ROCKFORD (WREX) — Martin Luther King Jr. would be 91 years old, but his life was tragically cut short. In honor of the man who helped give African Americans the right to vote, two local continue his work by promoting voter registration.
Years before Dr. King "had a dream," he had a vision for the future of the country.
"Let us march on ballot boxes," he said to a crowd in Washington D.C. on May 17, 1957. His "Gives us the ballot" speech, as its come to be known, preceded his "I have a dream" speech by six years. Today, local leaders say they are still "fighting for reform" by fighting for Dr. King's vision of equality at the ballot box.
"We're kicking off a year long celebration of a voter registration drive," Beth McGowan, the chair of the Women's International League for Peace and Freedom, says.
McGowan's organization partnered with the local branch of the NAACP.
"We're encouraging people to get out and get their voter's registration complete to make sure their name is on the ballot," Rhonda Greer Robinson, the president of Rockford's chapter of the NAACP, says.
The two organizations spent Martin Luther King Jr. Day reminding people in Rockford about the importance of voting.
"Go out and register people to vote," Stanley Arnold, a professor of history at Northern Illinois University, said to the crowd.
Around 100 people showed up at the Nordlof Center for the event and roughly 20 registered right then and there to vote. It was a day of service these groups say Dr. King would have been proud of.
"King saw voting, as I think a lot of African Americans did during this time period, as a means to change the oppression," Arnold explains.
"He referred to voting as a sacred act," another speaker says.
It's that "sacred act" that McGowan and Robinson want everyone to take part in.
"Exercise the right to vote," McGowan says. "It is the central pillar of real democracy."
Robinson adds: "It's important because it changes the world.

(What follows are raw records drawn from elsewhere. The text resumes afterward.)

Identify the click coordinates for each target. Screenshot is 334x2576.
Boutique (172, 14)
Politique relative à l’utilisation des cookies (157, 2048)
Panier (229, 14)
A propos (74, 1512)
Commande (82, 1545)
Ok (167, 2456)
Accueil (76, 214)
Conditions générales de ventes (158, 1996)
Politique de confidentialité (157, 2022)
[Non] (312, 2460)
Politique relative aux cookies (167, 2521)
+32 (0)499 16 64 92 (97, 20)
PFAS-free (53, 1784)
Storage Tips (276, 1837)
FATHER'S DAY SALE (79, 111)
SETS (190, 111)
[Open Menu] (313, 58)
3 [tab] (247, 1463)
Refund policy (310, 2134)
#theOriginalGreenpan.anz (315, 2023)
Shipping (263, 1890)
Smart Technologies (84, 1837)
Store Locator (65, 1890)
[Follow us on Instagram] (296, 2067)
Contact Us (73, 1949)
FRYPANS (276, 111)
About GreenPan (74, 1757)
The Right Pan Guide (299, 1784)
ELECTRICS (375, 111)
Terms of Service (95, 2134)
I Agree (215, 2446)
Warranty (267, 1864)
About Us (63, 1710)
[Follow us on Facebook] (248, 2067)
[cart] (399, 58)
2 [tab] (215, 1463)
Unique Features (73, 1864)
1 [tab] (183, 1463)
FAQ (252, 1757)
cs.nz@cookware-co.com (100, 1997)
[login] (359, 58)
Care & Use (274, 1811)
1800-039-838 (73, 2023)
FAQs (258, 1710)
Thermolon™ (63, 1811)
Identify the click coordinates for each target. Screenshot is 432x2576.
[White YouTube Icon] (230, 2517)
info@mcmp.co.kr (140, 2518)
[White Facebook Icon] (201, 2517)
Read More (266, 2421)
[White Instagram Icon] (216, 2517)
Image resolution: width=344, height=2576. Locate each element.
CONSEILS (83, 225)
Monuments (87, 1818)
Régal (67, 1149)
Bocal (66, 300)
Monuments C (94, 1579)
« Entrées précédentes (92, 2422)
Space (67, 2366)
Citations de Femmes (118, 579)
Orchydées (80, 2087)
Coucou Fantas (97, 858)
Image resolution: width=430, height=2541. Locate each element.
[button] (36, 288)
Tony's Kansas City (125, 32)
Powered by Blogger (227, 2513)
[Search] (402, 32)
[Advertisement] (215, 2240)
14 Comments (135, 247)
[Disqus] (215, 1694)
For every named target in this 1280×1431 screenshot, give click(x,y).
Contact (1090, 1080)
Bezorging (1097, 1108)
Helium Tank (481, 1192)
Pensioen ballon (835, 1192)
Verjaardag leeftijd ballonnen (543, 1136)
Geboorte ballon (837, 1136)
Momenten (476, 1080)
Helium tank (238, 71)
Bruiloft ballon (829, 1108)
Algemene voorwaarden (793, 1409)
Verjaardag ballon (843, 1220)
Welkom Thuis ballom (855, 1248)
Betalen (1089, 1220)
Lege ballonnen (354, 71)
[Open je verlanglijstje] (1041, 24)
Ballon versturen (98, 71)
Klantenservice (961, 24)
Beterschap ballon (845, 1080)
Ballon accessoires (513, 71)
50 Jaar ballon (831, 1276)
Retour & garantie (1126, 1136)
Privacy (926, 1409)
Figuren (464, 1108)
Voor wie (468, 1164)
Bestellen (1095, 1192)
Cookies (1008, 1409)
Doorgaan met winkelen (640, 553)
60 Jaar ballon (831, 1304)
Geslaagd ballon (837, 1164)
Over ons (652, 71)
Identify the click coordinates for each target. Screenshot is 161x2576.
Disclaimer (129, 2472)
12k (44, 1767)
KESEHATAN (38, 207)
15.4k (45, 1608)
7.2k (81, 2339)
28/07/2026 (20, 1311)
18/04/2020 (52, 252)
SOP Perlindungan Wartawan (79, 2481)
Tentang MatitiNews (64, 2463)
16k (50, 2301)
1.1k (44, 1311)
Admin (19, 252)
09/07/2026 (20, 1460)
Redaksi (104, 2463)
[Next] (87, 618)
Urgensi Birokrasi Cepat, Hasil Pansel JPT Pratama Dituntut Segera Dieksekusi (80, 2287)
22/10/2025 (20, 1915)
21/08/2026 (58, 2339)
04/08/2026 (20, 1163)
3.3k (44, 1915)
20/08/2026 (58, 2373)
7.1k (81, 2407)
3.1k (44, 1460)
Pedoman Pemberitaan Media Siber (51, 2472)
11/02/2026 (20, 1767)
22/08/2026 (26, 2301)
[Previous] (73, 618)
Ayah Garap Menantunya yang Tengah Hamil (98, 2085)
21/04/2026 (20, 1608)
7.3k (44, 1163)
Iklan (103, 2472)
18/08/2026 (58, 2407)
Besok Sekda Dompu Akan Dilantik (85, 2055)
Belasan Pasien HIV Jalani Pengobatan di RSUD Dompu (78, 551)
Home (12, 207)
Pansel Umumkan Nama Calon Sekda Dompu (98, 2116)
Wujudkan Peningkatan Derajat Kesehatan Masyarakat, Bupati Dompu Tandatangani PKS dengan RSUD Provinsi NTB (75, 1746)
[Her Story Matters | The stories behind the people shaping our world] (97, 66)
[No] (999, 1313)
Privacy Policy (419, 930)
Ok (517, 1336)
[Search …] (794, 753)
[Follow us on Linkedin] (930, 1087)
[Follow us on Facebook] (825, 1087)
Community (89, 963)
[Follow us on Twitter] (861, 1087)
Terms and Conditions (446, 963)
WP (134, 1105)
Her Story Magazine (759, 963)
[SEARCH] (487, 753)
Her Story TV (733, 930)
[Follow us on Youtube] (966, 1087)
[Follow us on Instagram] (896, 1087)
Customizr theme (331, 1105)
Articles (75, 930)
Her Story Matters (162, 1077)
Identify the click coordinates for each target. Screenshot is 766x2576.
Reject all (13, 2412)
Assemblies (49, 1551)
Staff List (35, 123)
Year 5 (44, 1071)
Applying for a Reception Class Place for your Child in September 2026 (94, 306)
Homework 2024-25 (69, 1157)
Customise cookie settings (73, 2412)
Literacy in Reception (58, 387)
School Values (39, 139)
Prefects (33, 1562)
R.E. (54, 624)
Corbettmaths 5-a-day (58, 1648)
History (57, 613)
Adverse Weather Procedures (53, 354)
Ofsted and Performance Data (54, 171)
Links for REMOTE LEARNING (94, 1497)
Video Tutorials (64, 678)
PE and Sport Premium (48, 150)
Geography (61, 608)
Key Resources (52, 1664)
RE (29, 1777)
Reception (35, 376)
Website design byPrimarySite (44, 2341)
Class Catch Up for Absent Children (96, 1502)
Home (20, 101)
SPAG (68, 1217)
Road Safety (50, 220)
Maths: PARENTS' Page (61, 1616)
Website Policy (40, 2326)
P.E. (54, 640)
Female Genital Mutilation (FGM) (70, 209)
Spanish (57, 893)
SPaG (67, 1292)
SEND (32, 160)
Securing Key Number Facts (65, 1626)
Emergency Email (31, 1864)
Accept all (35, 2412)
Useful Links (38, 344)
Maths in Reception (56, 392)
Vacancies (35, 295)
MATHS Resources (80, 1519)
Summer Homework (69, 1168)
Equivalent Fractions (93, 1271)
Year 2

I heard a young boy just say that if you don't get out and vote and then you complain about it, then you're still part of the problem."
Dr. King was an advocate for the Voting Rights Act of 1965.
"Let us on that glad day in June march on ballot boxes, for this is how we are going to straighten up the south and the nation. Let us march on ballot boxes until somehow we will be able to develop that day," Dr. King said of voting.
And organizers of this push to register voters say thanks to the visions, dreams and work of Dr. King, that day is here.